Importance-Truncated Large-Scale Shell Model
Christina Stumpf, Jonas Braun, Robert Roth

TL;DR
This paper introduces an importance-truncation scheme for the nuclear shell model that enables calculations in larger valence spaces by selectively including significant basis states, improving computational efficiency while maintaining accuracy.
Contribution
The authors develop a perturbative importance-truncation method that extends shell-model calculations to larger spaces and nuclei, with a posteriori extrapolation techniques to recover full results.
Findings
Efficiently handles larger valence spaces in shell-model calculations.
Accurately reproduces full shell-model results through extrapolation.

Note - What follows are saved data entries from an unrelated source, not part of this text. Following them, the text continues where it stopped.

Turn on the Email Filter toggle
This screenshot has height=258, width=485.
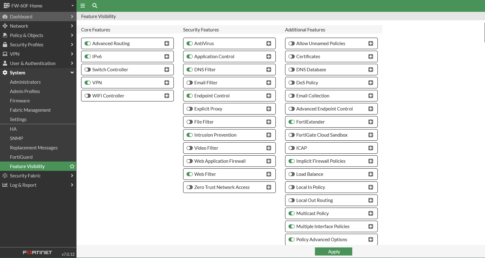point(190,83)
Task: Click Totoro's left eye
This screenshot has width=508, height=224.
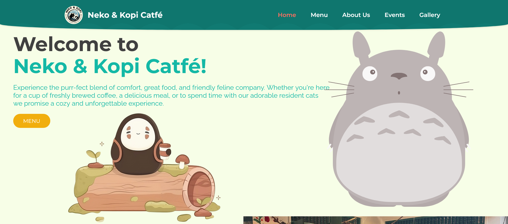Action: pyautogui.click(x=370, y=73)
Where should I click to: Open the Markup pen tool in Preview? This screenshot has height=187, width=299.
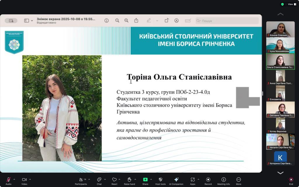pyautogui.click(x=148, y=20)
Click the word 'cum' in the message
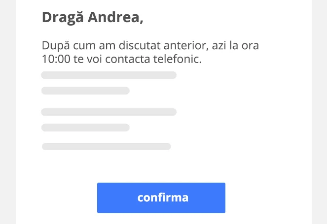Image resolution: width=327 pixels, height=224 pixels. 84,46
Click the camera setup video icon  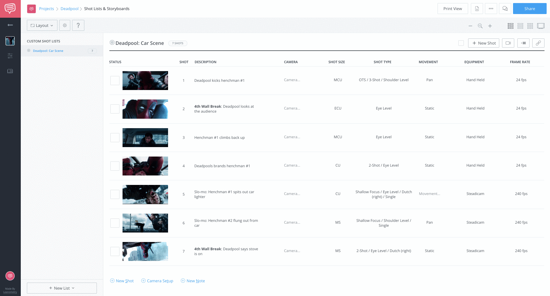(508, 43)
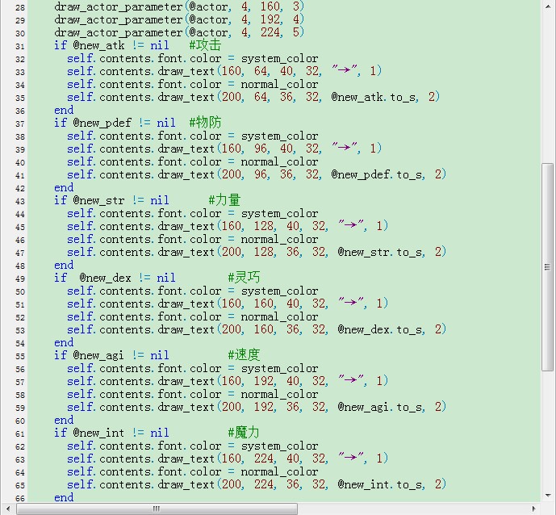Click draw_actor_parameter on line 29
Viewport: 556px width, 515px height.
pyautogui.click(x=119, y=20)
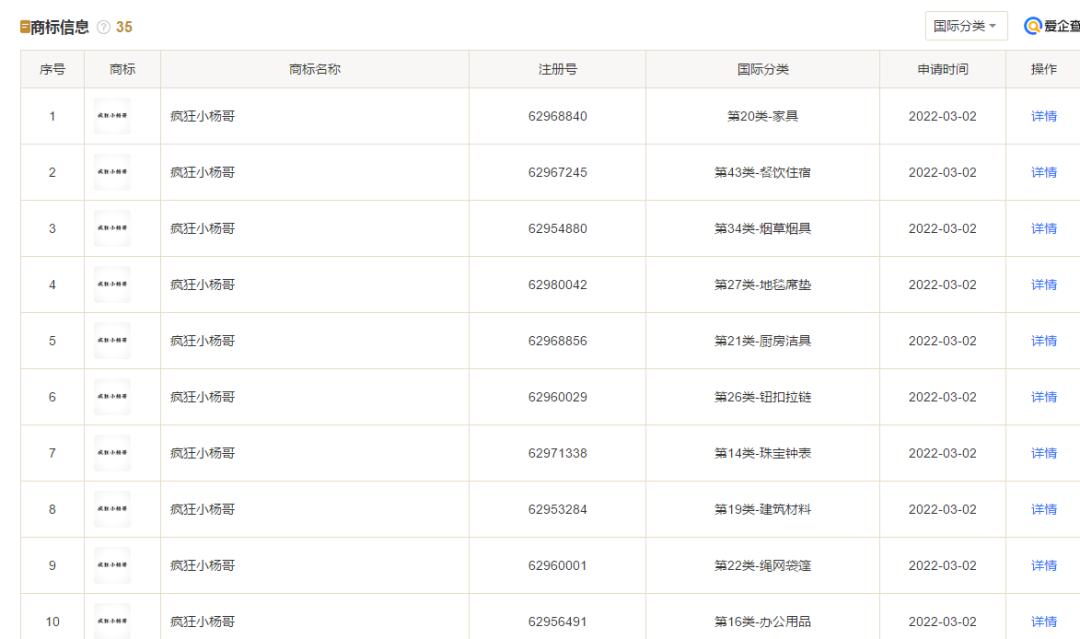Image resolution: width=1080 pixels, height=639 pixels.
Task: Click trademark image for registration 62954880
Action: (x=111, y=228)
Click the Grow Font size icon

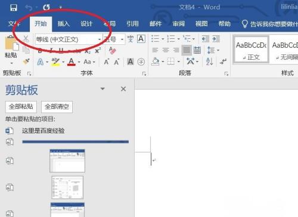[107, 62]
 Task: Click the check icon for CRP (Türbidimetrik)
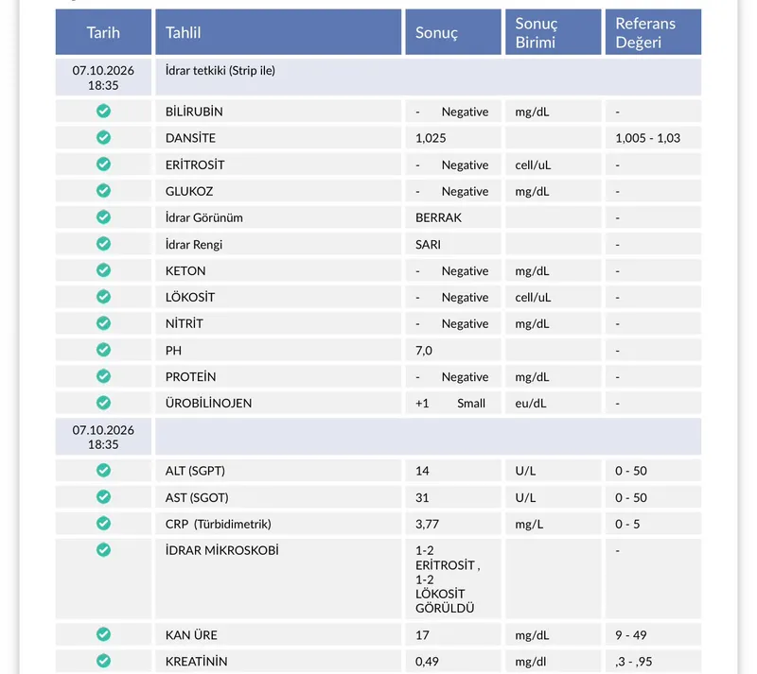(103, 523)
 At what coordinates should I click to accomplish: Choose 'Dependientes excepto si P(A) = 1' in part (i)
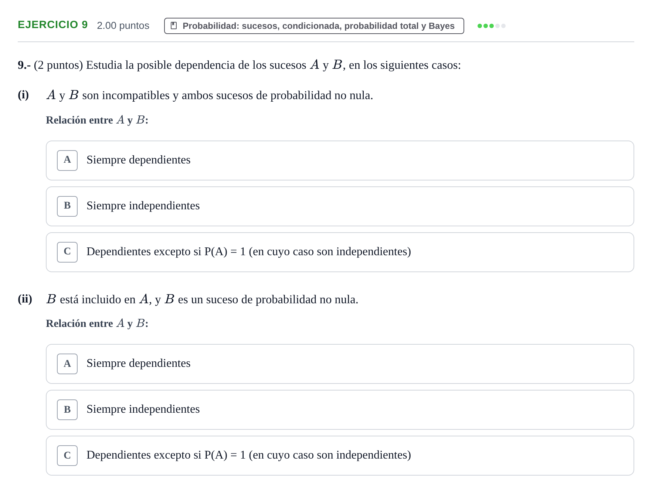click(x=340, y=252)
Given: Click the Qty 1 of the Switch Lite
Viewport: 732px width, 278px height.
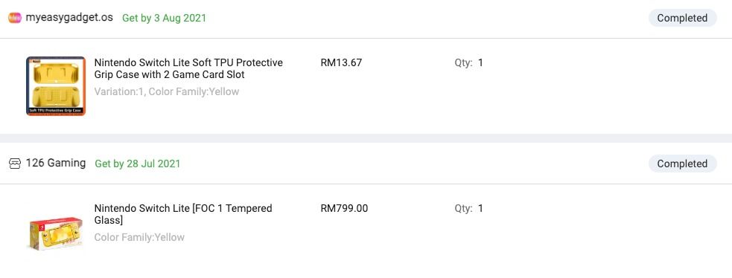Looking at the screenshot, I should coord(468,208).
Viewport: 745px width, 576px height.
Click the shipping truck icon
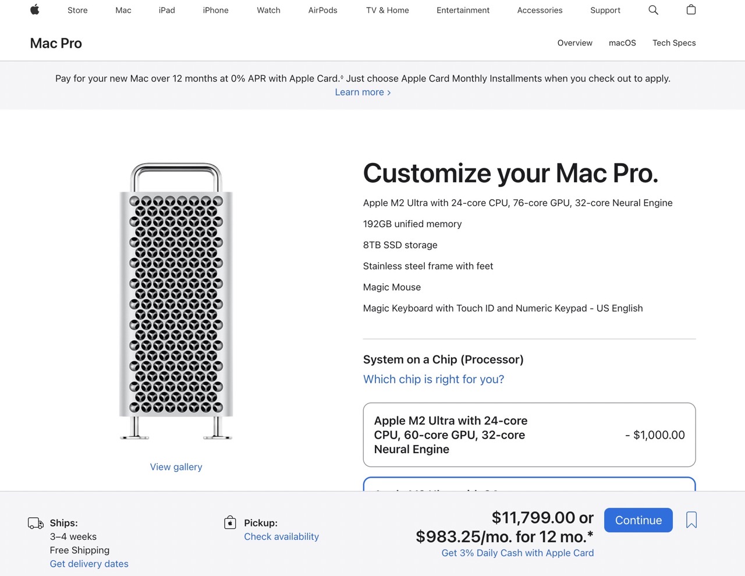(36, 523)
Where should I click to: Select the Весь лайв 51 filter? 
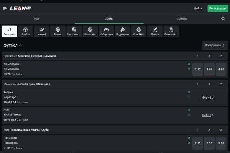click(9, 31)
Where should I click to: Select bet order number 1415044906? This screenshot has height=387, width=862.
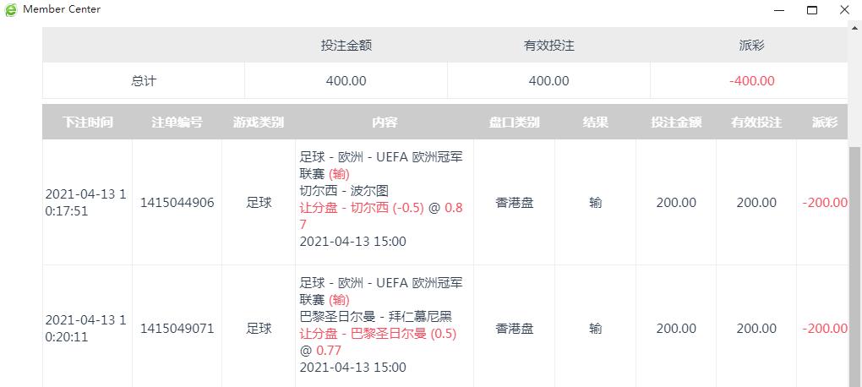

Demonstrates applicability to medium-mass nuclei like 56-Ni, 60-Zn, and 64-Ge.
Abstract
We propose an importance-truncation scheme for the large-scale nuclear shell model that extends its range of applicability to larger valence spaces and mid-shell nuclei. It is based on a perturbative measure for the importance of individual basis states that acts as an additional truncation for the many-body model space in which the eigenvalue problem of the Hamiltonian is solved numerically. Through a posteriori extrapolations of all observables to vanishing importance threshold, the full shell-model results can be recovered. In addition to simple threshold extrapolations, we explore extrapolations based on the energy variance. We apply the importance-truncated shell model for the study of 56-Ni in the pf valence space and of 60-Zn and 64-Ge in the pfg9/2 space. We demonstrate the efficiency and accuracy of the approach, which pave the way for future shell-model calculations in larger…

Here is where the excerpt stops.